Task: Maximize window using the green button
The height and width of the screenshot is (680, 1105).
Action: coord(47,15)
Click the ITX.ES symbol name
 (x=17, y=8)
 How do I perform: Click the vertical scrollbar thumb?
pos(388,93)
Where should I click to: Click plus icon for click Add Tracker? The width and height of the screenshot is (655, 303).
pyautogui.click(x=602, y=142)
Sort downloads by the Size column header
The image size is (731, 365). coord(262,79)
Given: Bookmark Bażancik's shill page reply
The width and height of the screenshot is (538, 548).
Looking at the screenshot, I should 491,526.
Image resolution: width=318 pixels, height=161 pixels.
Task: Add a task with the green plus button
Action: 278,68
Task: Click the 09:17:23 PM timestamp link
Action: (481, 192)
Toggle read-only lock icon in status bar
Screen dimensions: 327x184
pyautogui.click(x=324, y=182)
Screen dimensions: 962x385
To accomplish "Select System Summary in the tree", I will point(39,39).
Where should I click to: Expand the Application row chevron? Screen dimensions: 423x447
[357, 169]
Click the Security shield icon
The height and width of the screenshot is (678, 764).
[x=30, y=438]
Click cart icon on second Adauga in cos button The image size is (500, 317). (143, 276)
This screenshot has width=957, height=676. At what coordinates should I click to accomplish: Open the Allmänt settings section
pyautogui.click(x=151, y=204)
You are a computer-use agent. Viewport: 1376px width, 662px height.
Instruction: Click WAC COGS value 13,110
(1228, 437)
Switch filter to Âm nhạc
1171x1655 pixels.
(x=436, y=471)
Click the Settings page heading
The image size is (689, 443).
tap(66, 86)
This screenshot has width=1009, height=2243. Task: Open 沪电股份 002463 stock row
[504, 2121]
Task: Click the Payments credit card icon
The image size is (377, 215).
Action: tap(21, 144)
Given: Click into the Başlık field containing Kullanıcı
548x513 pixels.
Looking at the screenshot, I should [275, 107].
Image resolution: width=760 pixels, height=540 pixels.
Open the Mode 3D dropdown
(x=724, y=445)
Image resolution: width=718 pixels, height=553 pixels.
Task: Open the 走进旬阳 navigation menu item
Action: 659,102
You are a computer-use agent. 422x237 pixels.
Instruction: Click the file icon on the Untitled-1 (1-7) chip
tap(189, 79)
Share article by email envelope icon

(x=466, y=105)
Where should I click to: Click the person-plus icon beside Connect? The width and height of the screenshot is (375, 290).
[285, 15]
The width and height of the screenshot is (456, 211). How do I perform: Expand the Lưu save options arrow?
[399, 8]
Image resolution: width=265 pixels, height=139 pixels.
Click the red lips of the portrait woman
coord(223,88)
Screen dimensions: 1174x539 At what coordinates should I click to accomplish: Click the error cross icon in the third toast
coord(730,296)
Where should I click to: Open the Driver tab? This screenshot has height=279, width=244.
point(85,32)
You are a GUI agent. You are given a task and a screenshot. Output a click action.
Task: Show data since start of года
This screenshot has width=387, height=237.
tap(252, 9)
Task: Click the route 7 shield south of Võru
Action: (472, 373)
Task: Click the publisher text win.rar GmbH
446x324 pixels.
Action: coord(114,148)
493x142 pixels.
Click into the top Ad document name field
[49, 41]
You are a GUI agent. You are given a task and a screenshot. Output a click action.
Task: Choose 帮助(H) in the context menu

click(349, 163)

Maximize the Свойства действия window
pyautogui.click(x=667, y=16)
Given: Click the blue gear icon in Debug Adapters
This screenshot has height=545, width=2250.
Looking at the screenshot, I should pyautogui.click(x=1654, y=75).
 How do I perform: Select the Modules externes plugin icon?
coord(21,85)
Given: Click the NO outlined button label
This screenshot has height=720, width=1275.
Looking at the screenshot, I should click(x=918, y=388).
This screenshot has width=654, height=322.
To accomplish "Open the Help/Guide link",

....

TASK GOAL
Write out the entire listing so that each line matches the original exactly.

EXERCISE ANSWER
Task: Maximize window using the green button
The height and width of the screenshot is (680, 1105).
Action: coord(47,15)
Click the ITX.ES symbol name
 (x=17, y=8)
 How do I perform: Click the vertical scrollbar thumb?
pos(388,93)
Where should I click to: Click plus icon for click Add Tracker? The width and height of the screenshot is (655, 303).
pyautogui.click(x=602, y=142)
Sort downloads by the Size column header
The image size is (731, 365). coord(262,79)
Given: Bookmark Bażancik's shill page reply
The width and height of the screenshot is (538, 548).
Looking at the screenshot, I should 491,526.
Image resolution: width=318 pixels, height=161 pixels.
Task: Add a task with the green plus button
Action: 278,68
Task: Click the 09:17:23 PM timestamp link
Action: (481, 192)
Toggle read-only lock icon in status bar
Screen dimensions: 327x184
pyautogui.click(x=324, y=182)
Screen dimensions: 962x385
To accomplish "Select System Summary in the tree", I will point(39,39).
Where should I click to: Expand the Application row chevron? Screen dimensions: 423x447
[357, 169]
Click the Security shield icon
The height and width of the screenshot is (678, 764).
[x=30, y=438]
Click cart icon on second Adauga in cos button The image size is (500, 317). (143, 276)
This screenshot has width=957, height=676. At what coordinates should I click to accomplish: Open the Allmänt settings section
pyautogui.click(x=151, y=204)
You are a computer-use agent. Viewport: 1376px width, 662px height.
Instruction: Click WAC COGS value 13,110
(1228, 437)
Switch filter to Âm nhạc
1171x1655 pixels.
(x=436, y=471)
Click the Settings page heading
The image size is (689, 443).
tap(66, 86)
This screenshot has width=1009, height=2243. Task: Open 沪电股份 002463 stock row
[504, 2121]
Task: Click the Payments credit card icon
The image size is (377, 215).
Action: tap(21, 144)
Given: Click into the Başlık field containing Kullanıcı
548x513 pixels.
Looking at the screenshot, I should [275, 107].
Image resolution: width=760 pixels, height=540 pixels.
Open the Mode 3D dropdown
(x=724, y=445)
Image resolution: width=718 pixels, height=553 pixels.
Task: Open the 走进旬阳 navigation menu item
Action: 659,102
You are a computer-use agent. 422x237 pixels.
Instruction: Click the file icon on the Untitled-1 (1-7) chip
tap(189, 79)
Share article by email envelope icon

(x=466, y=105)
Where should I click to: Click the person-plus icon beside Connect? The width and height of the screenshot is (375, 290).
[285, 15]
The width and height of the screenshot is (456, 211). How do I perform: Expand the Lưu save options arrow?
[399, 8]
Image resolution: width=265 pixels, height=139 pixels.
Click the red lips of the portrait woman
coord(223,88)
Screen dimensions: 1174x539 At what coordinates should I click to accomplish: Click the error cross icon in the third toast
coord(730,296)
Where should I click to: Open the Driver tab? This screenshot has height=279, width=244.
point(85,32)
You are a GUI agent. You are given a task and a screenshot. Output a click action.
Task: Show data since start of года
This screenshot has width=387, height=237.
tap(252, 9)
Task: Click the route 7 shield south of Võru
Action: (472, 373)
Task: Click the publisher text win.rar GmbH
446x324 pixels.
Action: coord(114,148)
493x142 pixels.
Click into the top Ad document name field
[49, 41]
You are a GUI agent. You are given a task and a screenshot. Output a click action.
Task: Choose 帮助(H) in the context menu

click(349, 163)

Maximize the Свойства действия window
pyautogui.click(x=667, y=16)
Given: Click the blue gear icon in Debug Adapters
This screenshot has height=545, width=2250.
Looking at the screenshot, I should pyautogui.click(x=1654, y=75).
 How do I perform: Select the Modules externes plugin icon?
coord(21,85)
Given: Click the NO outlined button label
This screenshot has height=720, width=1275.
Looking at the screenshot, I should click(x=918, y=388).
This screenshot has width=654, height=322.
To accomplish "Open the Help/Guide link",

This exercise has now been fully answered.